A la joie de rallier le pays natal, nous avons décidé d’échelonner les étapes à raison de 30 km par jour. Traînant nos charretons, nous voilà par monts et vaux, avançant vers le Heimat lointaine (800 km). Une jeep s’arrêta lors de notre quatrième journée de randonnée et s’enquit de nos identités. Nous fûmes emmenés le 20 avril 1945 (jour anniversaire de la naissance de Hitler !) dans un centre de rassemblement du côté de Schweinfurt.

Les réfugiés affluaient. Fin avril, nous fûmes convoyés dans des wagons à bestiaux vers la Lorraine. Sarrebruck, puis Béning défilèrent devant nous. Comment descendre ? Une halte en rase campagne aurait été l’aubaine. Enfin, un passage à niveau à Hargarten-aux-Mines arriva fort à propos. Nous voilà, rapides comme l’éclair, en train de débarquer sens dessous dessus (über Hals und Kopf) sur le quai d’arrivée. Les tickets pour  Béning déjà en poche, nous nous apprêtions à prendre le train, lorsque, catastrophe ! une patrouille française nous réexpédia vers Longuyon, centre de rapatriement.

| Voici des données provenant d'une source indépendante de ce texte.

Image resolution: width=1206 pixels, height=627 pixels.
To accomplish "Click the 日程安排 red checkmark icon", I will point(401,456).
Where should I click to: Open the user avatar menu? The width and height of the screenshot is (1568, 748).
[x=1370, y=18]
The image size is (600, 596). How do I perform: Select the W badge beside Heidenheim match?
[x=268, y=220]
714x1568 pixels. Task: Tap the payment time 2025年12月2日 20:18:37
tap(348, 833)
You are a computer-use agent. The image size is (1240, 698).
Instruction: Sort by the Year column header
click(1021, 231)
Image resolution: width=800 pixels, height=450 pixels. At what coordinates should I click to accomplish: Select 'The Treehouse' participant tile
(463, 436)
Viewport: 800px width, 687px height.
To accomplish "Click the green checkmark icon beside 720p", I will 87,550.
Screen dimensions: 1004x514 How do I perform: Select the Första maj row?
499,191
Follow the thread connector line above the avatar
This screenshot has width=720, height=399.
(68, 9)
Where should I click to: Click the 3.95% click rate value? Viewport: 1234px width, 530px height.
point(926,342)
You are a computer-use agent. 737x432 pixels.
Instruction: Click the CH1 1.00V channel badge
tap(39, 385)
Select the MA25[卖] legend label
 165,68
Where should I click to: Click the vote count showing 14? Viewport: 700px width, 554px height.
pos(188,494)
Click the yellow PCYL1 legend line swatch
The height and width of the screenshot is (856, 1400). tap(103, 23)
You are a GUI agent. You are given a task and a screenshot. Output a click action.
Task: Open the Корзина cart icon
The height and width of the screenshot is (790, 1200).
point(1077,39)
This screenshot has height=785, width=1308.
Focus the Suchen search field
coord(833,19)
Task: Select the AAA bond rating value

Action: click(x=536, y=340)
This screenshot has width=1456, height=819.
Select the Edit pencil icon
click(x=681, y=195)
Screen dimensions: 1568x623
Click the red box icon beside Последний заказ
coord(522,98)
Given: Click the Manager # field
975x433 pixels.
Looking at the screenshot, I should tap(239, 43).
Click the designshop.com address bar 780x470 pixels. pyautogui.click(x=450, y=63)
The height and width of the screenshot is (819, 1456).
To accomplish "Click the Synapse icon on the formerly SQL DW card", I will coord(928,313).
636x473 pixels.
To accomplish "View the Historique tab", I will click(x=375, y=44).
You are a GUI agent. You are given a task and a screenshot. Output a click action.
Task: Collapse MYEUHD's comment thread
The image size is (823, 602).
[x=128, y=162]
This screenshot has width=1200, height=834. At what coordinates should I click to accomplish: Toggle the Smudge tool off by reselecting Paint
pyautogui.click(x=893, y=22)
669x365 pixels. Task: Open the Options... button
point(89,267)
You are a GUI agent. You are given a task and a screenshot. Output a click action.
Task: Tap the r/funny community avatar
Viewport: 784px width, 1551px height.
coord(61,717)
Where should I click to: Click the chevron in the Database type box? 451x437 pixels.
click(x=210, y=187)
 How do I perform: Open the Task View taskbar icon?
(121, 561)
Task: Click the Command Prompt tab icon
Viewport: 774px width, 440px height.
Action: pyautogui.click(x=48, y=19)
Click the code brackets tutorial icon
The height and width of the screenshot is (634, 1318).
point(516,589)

Bientôt, un semi-remorque américain nous récupéra et nous ventila dans nos villages respectifs. Passant par Merlebach, un compatriote (Kalfous Jules) nous repéra à l’arrière du camion US et fila annoncer la nouvelle de notre arrivée. Le 1er mai 1945, nous débarquions en haut du village, attendus par les familles inquiètes du sort des autres réfugiés.